Passage provided ::

A recent survey of major payers found that 58% had executed an outcomes-based contract with a drug manufacturer in 2019, up from 24% in 2017.
The survey released Tuesday from the consulting firm Avalere shows that outcomes-based contracts, where the drugmaker is paid by an insurer based on the effectiveness of their product, are gaining steam despite concerns over regulatory hurdles. The survey updates prior versions conducted in 2017 and 2018.
Avalere’s survey of 50 health plans and pharmacy benefit managers found that 63% of payers with an outcomes-based contract are considering additional ones, and 26% of the respondents not in a contract are in talks to enter one.
“Payers are consistently seeing cost savings as a benefit of [outcomes-based contracts],” Avalere said. “Although the proportion of payers reporting cost savings as an advantage decreased slightly from 2018 (74% to 59%), this represents a substantial increase from 2017 (33%).”
However, many payers still are reporting implementation costs as an obstacle for entering into such contracts. Another major problem is hard-to-measure outcomes for the products.
Avalere also explored how payers want outcomes-based contracts to be structured. The preferred metrics for payers include symptom improvement and laboratory values.

Excerpted data ::
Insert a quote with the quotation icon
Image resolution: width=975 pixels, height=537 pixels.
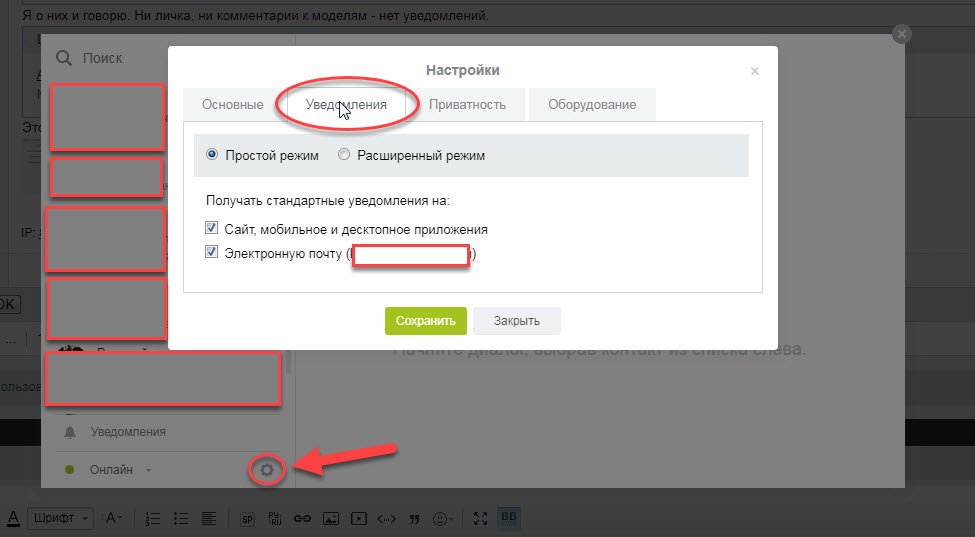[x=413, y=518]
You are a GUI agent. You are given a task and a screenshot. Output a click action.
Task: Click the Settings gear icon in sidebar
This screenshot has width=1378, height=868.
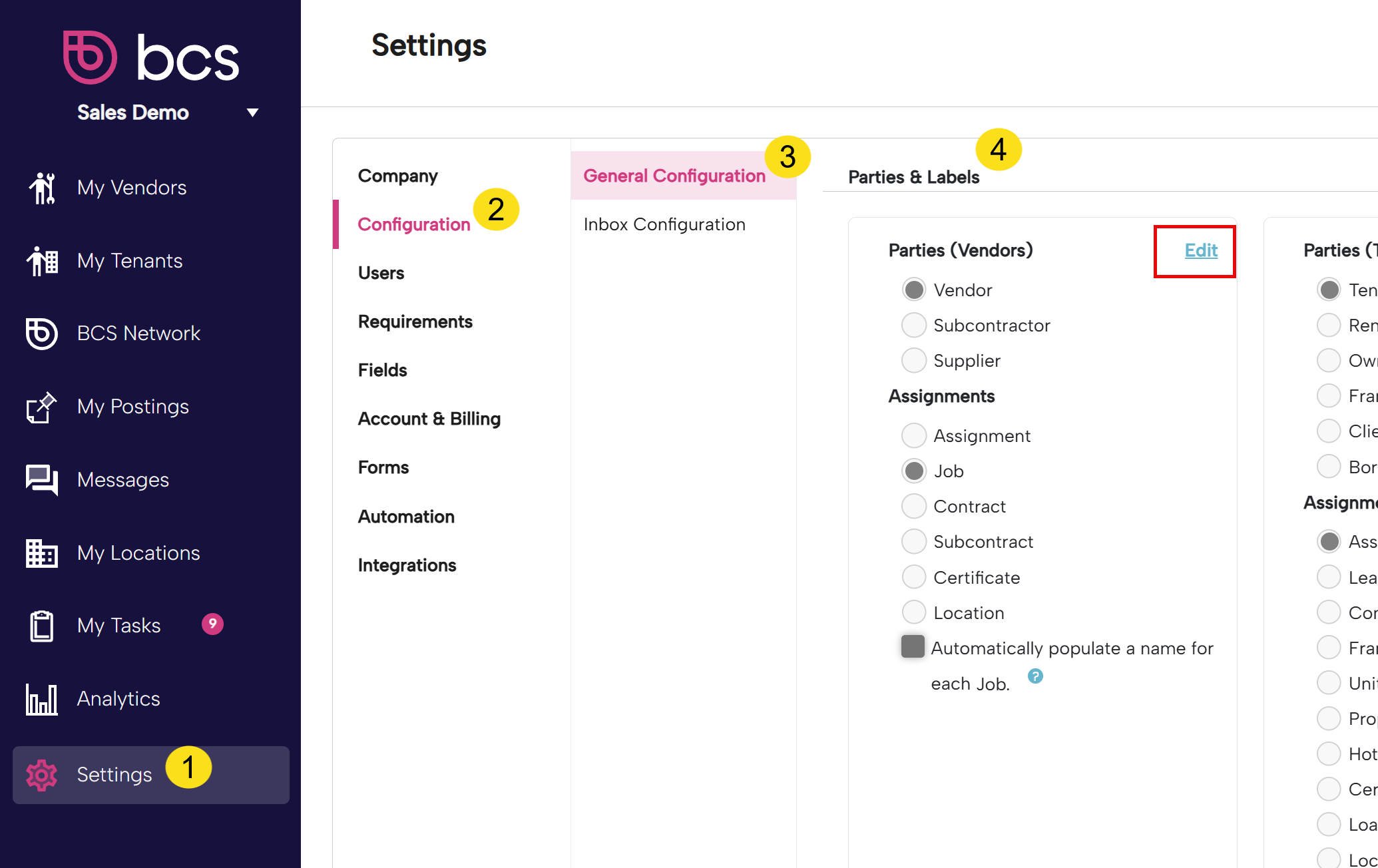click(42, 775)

Brief 1 :: According to the article on outcomes-based drug contracts, how many health plans and pharmacy benefit managers did Avalere survey?
Brief 2 :: In the article on outcomes-based drug contracts, retype the stretch from "However, many payers" through "for the products." word for word.

Output 1 :: Avalere surveyed 50 health plans and pharmacy benefit managers.

Output 2 ::
However, many payers still are reporting implementation costs as an obstacle for entering into such contracts. Another major problem is hard-to-measure outcomes for the products.